The senses in language and culture -
Changes in the society and perception in Cantonese
Max Planck Institute for Psycholinguistics, Nijmegen
Changes in the society and perception in Cantonese
Enormous changes have happened in Cantonese society in the last fifty years, which has moved from a relatively third world and illiterate society, to a relatively first world and highly literate society. Western-style education has created a shift in the categorization of perceptual categories; while some are enriched, especially in the distal senses, others are suppressed, especially in the proximal senses. As part of the “Language of Perception” project at the Max Planck Institute for Psycholinguistics, a set of perceptual experiments was conducted by the author on Cantonese. The Cantonese data reveal noticeable differences in the language of perception between older and younger speakers. With colours, older speakers uniformly provided the six basic colour terms of hung4 ‘red’, caang2 ‘orange’, wong4 ‘yellow’, luk6 ‘green’, laam4 ‘blue’ and zi2 ‘purple’, whereas many younger speakers provided two extra basic colour terms: ceng1 ‘light green’ and juk6 ‘peach’. With shapes, younger speakers tended to use terms which explicitly express the 3D-ness of 3D shapes (e.g. kau4tai2 ‘sphere’), whereas older speakers tend to use terms which do not explicitly distinguish the 2D-ness versus 3D-ness of the shapes (e.g. jyun4jing4 ‘round shape’/ ‘circle’ for a sphere).
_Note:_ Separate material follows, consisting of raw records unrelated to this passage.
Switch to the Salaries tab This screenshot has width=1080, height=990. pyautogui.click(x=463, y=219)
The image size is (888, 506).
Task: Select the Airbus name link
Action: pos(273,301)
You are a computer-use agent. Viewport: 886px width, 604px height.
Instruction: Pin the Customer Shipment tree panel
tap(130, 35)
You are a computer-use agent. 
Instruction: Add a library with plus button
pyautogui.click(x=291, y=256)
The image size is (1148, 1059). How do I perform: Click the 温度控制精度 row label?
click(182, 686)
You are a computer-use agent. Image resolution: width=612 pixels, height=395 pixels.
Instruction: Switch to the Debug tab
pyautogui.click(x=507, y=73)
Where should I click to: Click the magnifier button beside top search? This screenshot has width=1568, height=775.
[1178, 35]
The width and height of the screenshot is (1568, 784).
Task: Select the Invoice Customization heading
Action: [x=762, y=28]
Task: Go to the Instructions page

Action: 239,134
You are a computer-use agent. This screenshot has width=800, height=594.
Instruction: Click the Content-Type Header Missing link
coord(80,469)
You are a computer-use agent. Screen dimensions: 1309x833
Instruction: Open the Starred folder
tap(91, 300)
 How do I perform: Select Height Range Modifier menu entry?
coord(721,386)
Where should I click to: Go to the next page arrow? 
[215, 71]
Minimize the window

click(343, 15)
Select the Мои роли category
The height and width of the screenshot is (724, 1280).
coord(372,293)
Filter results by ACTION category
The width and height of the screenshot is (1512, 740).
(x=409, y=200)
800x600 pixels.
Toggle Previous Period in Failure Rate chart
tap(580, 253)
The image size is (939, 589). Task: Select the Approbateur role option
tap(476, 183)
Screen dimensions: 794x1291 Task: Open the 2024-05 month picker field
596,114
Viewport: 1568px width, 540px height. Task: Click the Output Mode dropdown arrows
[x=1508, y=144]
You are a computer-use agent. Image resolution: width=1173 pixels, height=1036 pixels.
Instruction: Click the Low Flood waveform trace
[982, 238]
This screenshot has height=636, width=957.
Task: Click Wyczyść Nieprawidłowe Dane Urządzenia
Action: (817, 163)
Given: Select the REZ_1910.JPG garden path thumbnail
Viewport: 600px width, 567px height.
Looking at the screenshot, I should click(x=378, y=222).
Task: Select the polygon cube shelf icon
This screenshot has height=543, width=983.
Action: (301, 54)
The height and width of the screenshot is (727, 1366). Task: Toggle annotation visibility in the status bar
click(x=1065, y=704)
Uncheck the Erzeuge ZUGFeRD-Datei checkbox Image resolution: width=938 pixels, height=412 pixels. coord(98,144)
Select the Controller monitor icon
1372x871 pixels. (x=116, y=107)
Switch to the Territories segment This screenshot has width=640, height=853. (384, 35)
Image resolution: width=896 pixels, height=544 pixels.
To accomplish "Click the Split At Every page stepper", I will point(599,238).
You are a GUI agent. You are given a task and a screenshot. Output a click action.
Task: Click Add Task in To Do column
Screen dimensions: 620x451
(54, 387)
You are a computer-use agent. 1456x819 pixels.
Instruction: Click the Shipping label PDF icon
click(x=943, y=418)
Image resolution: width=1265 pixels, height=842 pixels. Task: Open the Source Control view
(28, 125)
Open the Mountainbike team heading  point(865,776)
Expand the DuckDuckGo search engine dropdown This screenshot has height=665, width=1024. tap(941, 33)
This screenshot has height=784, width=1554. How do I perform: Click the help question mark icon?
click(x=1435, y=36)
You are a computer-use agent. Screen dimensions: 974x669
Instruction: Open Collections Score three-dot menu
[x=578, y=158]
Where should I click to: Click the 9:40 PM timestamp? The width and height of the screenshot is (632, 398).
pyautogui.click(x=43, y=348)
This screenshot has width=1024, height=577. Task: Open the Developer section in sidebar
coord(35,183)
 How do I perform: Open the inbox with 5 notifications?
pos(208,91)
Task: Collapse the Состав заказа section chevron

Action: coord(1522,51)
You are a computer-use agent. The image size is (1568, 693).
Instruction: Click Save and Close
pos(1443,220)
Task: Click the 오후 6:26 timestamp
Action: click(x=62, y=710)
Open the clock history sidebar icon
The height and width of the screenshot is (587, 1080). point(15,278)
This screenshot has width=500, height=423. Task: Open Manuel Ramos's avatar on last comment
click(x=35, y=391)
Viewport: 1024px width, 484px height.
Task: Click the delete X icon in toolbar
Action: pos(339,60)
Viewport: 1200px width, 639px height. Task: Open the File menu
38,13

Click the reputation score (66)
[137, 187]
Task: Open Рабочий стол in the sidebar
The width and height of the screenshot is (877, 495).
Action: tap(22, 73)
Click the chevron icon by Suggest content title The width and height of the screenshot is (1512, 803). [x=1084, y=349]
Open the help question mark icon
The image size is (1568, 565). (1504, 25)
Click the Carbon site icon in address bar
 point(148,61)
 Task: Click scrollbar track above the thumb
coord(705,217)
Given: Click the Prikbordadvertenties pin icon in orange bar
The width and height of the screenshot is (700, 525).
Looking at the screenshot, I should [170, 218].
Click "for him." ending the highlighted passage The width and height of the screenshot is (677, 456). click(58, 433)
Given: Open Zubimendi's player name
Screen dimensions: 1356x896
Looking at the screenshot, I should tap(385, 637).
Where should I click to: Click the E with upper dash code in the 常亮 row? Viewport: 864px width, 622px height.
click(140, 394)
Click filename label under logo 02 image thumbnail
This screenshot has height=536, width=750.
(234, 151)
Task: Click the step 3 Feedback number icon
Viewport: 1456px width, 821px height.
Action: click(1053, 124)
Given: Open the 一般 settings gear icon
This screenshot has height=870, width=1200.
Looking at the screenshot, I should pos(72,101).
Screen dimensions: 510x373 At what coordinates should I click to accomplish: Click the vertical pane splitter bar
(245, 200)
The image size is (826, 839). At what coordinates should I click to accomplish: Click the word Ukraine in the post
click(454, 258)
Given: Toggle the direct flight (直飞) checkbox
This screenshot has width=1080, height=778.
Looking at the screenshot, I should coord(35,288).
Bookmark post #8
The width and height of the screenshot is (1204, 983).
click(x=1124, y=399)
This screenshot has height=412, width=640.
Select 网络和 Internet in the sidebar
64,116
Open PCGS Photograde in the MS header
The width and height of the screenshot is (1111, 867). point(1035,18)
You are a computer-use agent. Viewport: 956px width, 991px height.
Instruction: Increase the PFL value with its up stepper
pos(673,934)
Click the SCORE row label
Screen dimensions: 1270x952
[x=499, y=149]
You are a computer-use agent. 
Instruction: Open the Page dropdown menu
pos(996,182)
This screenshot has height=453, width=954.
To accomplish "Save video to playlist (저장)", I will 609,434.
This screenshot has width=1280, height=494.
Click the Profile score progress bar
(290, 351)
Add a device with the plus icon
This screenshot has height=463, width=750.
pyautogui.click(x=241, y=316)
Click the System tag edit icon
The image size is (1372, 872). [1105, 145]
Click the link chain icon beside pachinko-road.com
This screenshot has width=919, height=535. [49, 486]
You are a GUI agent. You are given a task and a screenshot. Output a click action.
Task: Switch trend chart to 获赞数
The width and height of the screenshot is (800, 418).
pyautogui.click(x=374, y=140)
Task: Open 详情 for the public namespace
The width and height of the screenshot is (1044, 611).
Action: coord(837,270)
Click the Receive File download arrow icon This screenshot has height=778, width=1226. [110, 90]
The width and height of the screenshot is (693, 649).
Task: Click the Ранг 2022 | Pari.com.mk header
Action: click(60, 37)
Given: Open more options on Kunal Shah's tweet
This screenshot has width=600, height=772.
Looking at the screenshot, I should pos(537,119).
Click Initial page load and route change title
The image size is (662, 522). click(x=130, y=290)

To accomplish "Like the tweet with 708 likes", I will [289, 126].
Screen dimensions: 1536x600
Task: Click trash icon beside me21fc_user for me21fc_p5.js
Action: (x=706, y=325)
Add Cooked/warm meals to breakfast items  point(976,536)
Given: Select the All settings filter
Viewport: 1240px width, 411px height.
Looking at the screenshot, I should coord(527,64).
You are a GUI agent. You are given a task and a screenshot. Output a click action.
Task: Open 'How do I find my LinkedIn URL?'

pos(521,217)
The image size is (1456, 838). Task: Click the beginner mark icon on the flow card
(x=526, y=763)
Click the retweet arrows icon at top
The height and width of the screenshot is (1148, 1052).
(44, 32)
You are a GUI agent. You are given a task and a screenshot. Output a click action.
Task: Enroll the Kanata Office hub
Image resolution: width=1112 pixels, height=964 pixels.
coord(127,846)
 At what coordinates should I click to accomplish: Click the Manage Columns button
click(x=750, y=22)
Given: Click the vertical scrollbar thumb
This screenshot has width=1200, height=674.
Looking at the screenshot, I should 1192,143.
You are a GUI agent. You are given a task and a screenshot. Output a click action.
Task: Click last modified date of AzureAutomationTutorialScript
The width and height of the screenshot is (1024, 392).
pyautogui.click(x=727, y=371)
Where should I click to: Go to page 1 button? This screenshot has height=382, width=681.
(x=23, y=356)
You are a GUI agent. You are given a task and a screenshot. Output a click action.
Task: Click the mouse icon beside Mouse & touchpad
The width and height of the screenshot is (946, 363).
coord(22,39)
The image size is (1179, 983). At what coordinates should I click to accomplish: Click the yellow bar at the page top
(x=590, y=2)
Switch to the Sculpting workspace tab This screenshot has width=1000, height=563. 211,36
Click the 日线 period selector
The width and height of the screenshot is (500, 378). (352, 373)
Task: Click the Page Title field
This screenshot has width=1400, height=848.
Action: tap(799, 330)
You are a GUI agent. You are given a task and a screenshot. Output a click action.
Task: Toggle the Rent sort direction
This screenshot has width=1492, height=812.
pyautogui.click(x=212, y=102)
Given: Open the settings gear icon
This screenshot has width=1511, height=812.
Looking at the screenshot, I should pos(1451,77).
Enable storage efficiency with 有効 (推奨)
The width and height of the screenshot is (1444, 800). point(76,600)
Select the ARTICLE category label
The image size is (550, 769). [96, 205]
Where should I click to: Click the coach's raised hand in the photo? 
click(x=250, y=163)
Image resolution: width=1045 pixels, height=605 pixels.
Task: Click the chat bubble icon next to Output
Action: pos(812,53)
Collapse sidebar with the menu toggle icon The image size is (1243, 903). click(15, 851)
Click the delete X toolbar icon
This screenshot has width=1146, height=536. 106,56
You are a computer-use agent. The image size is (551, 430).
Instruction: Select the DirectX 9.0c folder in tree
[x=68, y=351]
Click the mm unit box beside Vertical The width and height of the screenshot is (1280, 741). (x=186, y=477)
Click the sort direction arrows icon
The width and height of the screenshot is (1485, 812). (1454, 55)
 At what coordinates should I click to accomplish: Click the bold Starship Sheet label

On the other hand, older speakers outperform younger speakers with gustation terms (e.g. distinguishing the umami taste), and olfaction terms (e.g. younger speakers tend to be less certain about the meanings of the numerous bad-smell terms in Cantonese). The difference between generations of speakers within a community shed light on the resilience of perceptual categories over time.